# Faster deep learning with GPUs and Theano

Deep LearningModelingPlatformsToolsTools & LanguagesConvolutional Neural Networks|Deep Learning|Python|Theanoposted by Domino Data Lab April 8, 2017

*Originally posted by Manojit Nandi, Data Scientist at STEALTHbits Technologies on the Domino data science blog*

Domino recently added support for GPU instances. To celebrate this release, I will show you how to:

- Configure the Python library Theano to use the GPU for computation.
- Build and train neural networks in Python.

Using the GPU, I’ll show that we can train deep belief networks up to 15x faster than using just the CPU, cutting training time down from hours to minutes.
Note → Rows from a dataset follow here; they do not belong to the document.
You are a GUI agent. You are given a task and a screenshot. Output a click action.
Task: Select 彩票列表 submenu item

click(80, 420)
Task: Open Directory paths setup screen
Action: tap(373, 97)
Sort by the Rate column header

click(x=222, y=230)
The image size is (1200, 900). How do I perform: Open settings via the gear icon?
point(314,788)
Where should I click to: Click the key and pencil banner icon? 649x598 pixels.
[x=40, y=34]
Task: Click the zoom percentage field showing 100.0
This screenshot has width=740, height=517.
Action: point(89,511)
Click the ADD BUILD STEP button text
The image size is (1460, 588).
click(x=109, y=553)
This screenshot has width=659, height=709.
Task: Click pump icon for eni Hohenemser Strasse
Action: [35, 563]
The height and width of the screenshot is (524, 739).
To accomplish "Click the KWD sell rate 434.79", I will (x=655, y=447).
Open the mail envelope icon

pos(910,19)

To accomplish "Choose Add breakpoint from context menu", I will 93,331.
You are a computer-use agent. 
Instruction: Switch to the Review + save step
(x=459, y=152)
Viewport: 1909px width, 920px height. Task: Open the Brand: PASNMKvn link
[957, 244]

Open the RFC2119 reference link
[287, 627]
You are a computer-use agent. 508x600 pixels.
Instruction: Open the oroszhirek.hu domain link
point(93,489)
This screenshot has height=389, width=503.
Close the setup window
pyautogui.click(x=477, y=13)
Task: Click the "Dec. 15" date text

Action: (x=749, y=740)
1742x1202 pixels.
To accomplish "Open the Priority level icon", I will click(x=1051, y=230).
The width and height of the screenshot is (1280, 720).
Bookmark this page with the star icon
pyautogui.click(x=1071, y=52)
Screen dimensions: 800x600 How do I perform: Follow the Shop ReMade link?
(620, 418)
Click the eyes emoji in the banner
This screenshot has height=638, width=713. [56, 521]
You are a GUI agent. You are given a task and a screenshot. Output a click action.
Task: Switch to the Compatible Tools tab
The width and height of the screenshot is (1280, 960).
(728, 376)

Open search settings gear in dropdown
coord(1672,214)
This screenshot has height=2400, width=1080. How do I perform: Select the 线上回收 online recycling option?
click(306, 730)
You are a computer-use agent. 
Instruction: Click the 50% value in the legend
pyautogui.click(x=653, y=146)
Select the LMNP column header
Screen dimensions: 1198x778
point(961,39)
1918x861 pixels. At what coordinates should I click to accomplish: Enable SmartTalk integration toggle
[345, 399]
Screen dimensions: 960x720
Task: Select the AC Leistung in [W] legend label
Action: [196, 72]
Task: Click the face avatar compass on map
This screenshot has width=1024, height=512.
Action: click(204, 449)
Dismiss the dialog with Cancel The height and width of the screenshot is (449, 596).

You can see my code, experiments, and results on Domino.

# Why are GPUs useful?

When you think of high-performance graphics cards, data science may not be the first thing that comes to mind. However, computer graphics and data science have one important thing in common: matrices!

Images, videos, and other graphics are represented as matrices, and when you perform a certain operation, such as a camera rotation or a zoom in effect, all you are doing is applying some mathematical transformation to a matrix.

What this means is that GPUs, compared to CPUs (Central Processing Unit), are more specialized at performing matrix operations and other advanced mathematical transformations. In some cases, we see a 10x speedup in an algorithm when it runs on the GPU.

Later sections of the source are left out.